Comme la taille de L(R) peut être
exponentielle dans le nombre d'objet utilisé par la relation, il y a un intérêt majeur à déterminer s'il existe des classes pour lesquelles on peut être certain que L(R) a une taille raisonnable. Pour cela, nous avons utlisé la bijection des séparateurs minimaux de cobip(R) avec les éléments du treillis, mais aussi par un résultat ancien leur bijection avec les bicliques maximales de bip(R). Comme certaines classes de graphes bipartis ont un nombre polynomial de
bicliques maximales, le treillis correspondant a un nombre polynomial d'éléments. De plus, dans certains cas la matrice de bip(R) peut présenter un organisation particulière facilitant la génération de L(R). Nous avons en particulier proposé un algorithme efficace de génération de L(R) pour les relations
1-consecutives, où L(R) a une taille quadratique sur le nombre d'objets ou d'attributs, et accepte de plus un
tracé planaire. Plus généralement, nous avons défini une
hiérarchie de treillis polynomiaux, basée sur une hiérarchisation des classes de graphes associés.
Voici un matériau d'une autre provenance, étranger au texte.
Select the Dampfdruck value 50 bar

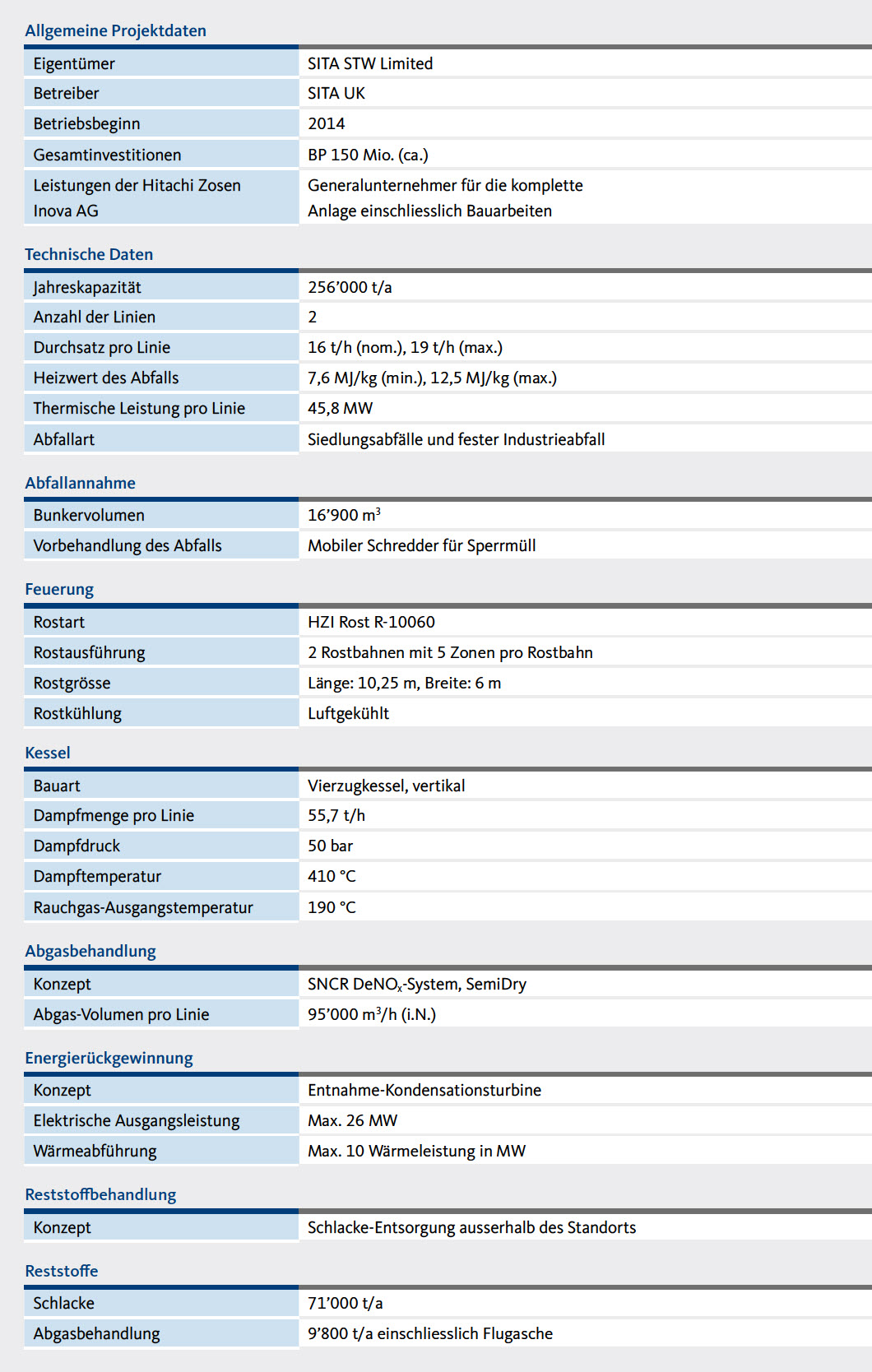(330, 846)
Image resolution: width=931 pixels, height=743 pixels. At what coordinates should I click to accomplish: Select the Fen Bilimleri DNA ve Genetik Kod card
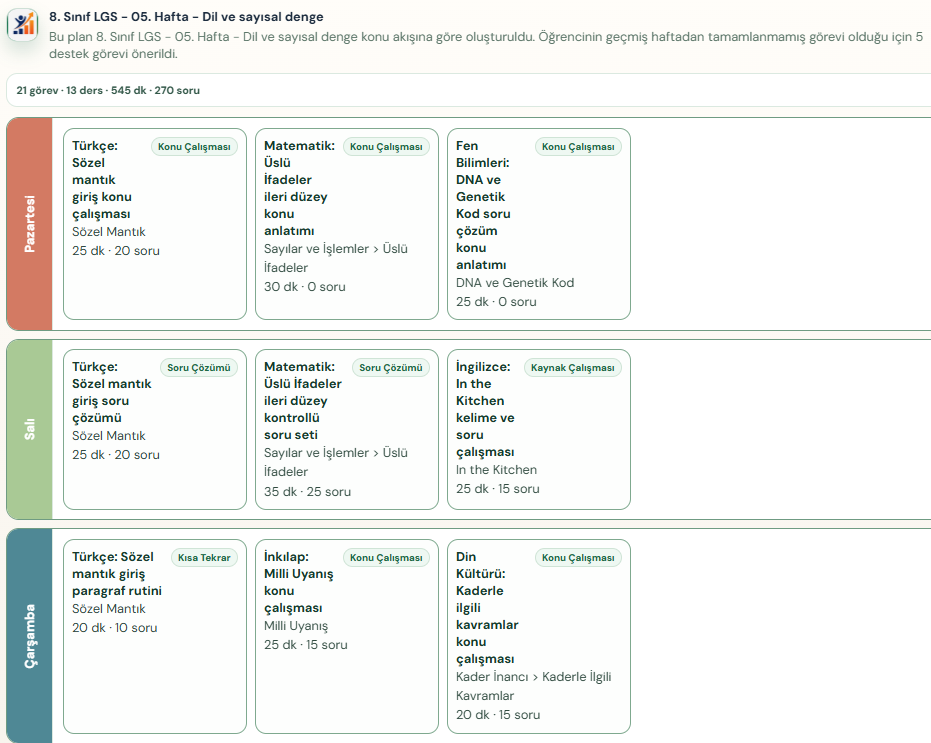pyautogui.click(x=539, y=224)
Nous avons plus récemment exploré plus en profondeur les relations qui relient R, bip(R), cobip(R), L(R) et leurs complémentaires (leurs
miroirs). La présence d'un
point d'articulation (séparateur de taille un) ou d'une
arête d'articulation (séparateur complet de taille deux) dans bip(R) permet une
décomposition atomique du graphe. Cette décomposition, et la triangulation des sous-graphes qu'elle induit, structure fortement L(R) et améliore les procédés de visualisation de treillis. D'autre part, la présence d'un point d'articulation directement dans L(R) (plus précisément dans son
diagramme de Hasse) est une propriété qui passe au treillis de la
relation complémentaire, établissant ainsi un lien structurel fort entre une relation et son complémentaire.